台灣每年生產啤酒量約三十萬公噸，其中麥粕產量約六萬噸。由於麥粕仍含有大量未糖化之有機物，包括蛋白質及碳水化合物等，其後續處理相當不易。此外國內生活污水及工廠所排放之污水量逐年增加，污水處理後衍生出大量污泥影響到水及土壤的品質。因此必須發展出一套預處理及回收的方法來處理麥粕及下水污泥。好氧堆肥是一種簡單、經濟的生物處理技術，能分解有機物質將其轉變為有經濟價值的有機肥料或是土壤調節劑。由於污泥中所含的有機物質較少，若單一以污泥作為堆肥的材料，所得到的堆肥成品品質較差。有鑑於此，本研究以添加麥粕的方式增加基質中的有機物，以期能達到廢麥粕與下水污泥減量及資源化的目的。 根據實驗結果顯示，由溫度、二氧化碳產率及揮發性固體物損失率之結果可推測麥粕與下水污泥中之有機物可在 5-7 天內完全達到分解。此外，本研究採用中央合成設計 (CCD) 配合反應曲面法 (RSM) ，以改變操作條件 (摻合比、含水率)的方式，進行多組實驗，探討不同操作條件對於堆肥中反應變數 (碳分解率、總揮發性固體物損失率) 的影響，以評估最佳操作條件。
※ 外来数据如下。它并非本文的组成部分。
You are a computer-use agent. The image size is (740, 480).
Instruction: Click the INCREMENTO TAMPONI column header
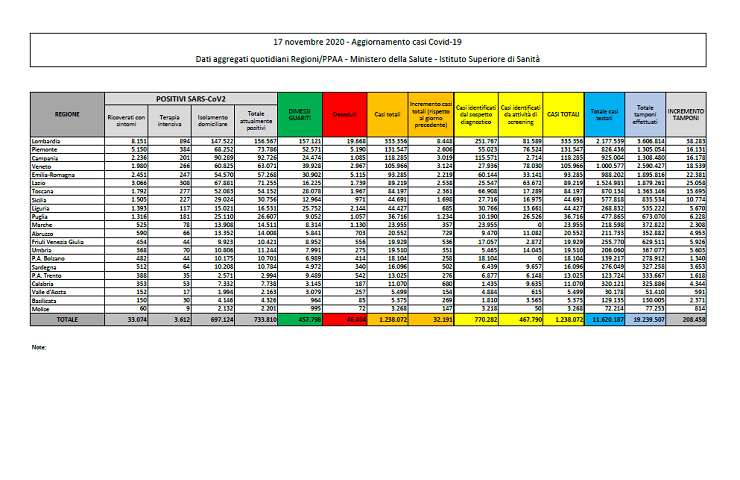tap(686, 116)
實驗之結果顯示麥粕與下水污泥快速堆肥最佳生物降解之摻合比約在 35-40% 之間，而含水率在 55-60% 之間，其碳分解率及總揮發性固體物損失率符合二階多項式模式。 在生物吸附實驗方面，以不同初始重金屬濃度之方式探討腐熟堆肥吸附Cu (Ⅱ) 及Pb (Ⅱ) 的能力，得到對 Cu (Ⅱ) 和 Pb (Ⅱ) 的最大吸附能力分別為 0.58 及 0.10 mmol/g，其吸附模式則較符合 Langmuir isotherm。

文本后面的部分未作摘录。